Nigeria has ten domestic airlines which provide 6,538 seats to the travelling public daily, some of which include Arik Air, Medview, Aero, First Nation, Discovery Air, Air Peace, Azman Air and Overland.

BusinessDay checks show that all domestic airlines in Nigeria have 71 aircrafts. Arik Air operates a total number of 24 fleets which includes 13 Boeing 737, nine Bombardier and two Airbus aircrafts.Aero operates a total number of 17 fleets, which are   13 Boeing 737 and four De Havilland Dash. Overland has eight fleets, which includes six ATR and two Raytheon Beech.

Dana Airline has a total number of five fleets, which include one Boeing 737 and four McDonnell Douglas MD-83. Medview has in its fleet 5 aircrafts, which includes four Boeings 737 and one Boeing 767. Azman has a total number of three fleets and all are Boeing 737. First nation operates a total of two fleets, all are Air Bus aircrafts.

Aside from Arik, other airlines have to take their aircrafts abroad for repairs and maintenance.
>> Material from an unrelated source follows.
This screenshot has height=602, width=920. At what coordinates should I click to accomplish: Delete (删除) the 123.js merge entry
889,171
The airlines plight is further compounded by the recent devaluation of the naira which puts them between a rock and a hard place.
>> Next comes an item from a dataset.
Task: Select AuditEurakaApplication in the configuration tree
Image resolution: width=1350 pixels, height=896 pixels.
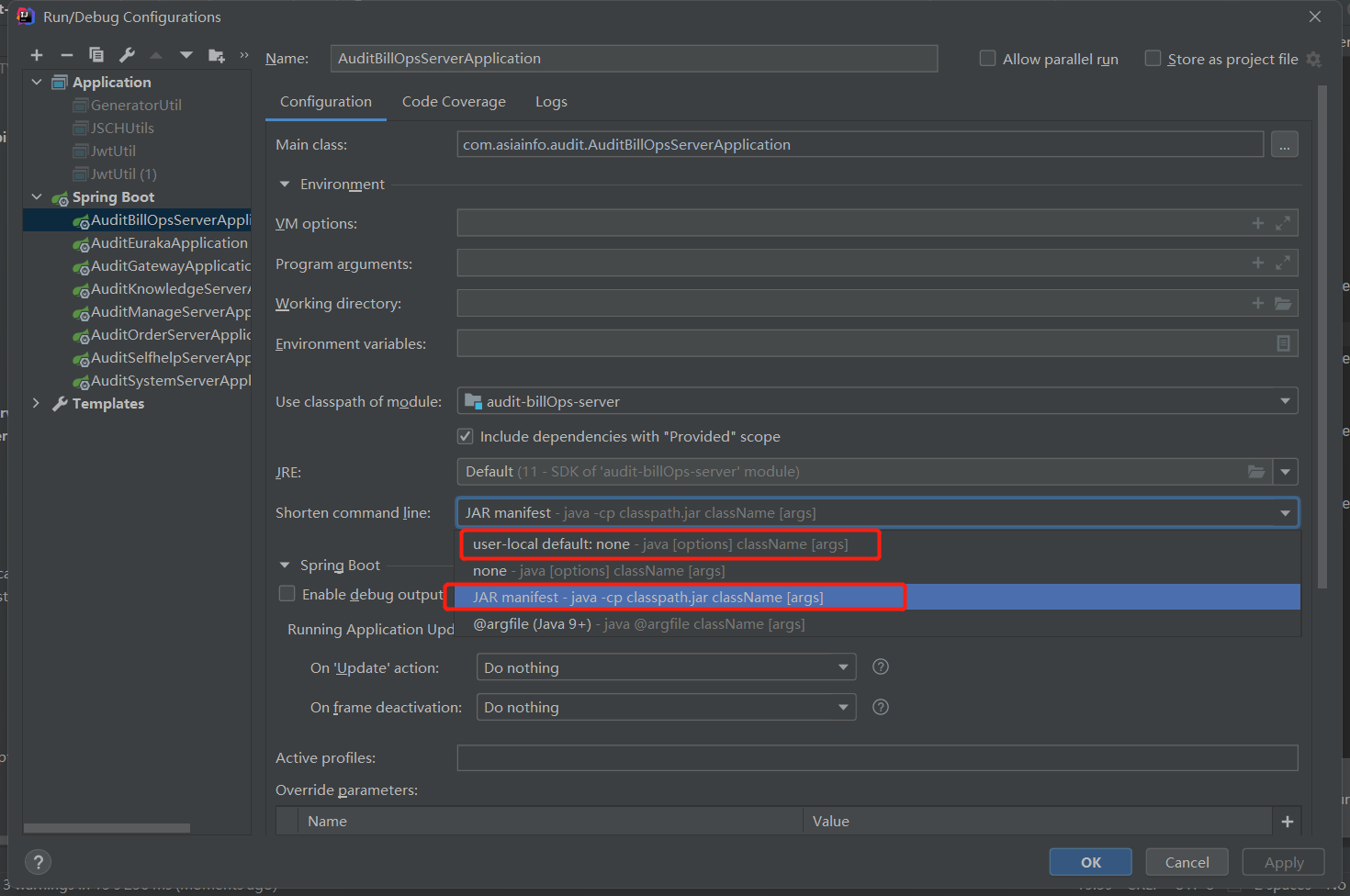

Experts say aircrafts have to be serviced abroad because there is no sufficient critical mass to attract manufacturers to set up maintenance facilities in Nigeria

Allen Onyema, Chairman and Chief Executive Officer of Air Peace, said FAAN is frustrating the efforts made by indigenous operators and other investors to set up aircraft maintenance centres around the airport due to non allocation of land.

“There are many ways government can assist domestic airlines. If government cannot build an aircraft maintenance hangar in Nigeria, it should assist any operator willing to invest in that area by securing a large parcel of land around any airport in the country,” Onyema said

Nick Fadugba, Former Secretary General of African Airlines Association (AFRAA), disclosed that a study on the construction of maintenance hangar facilities has been in the pipeline for close to 10 years but wondered what happened to that study.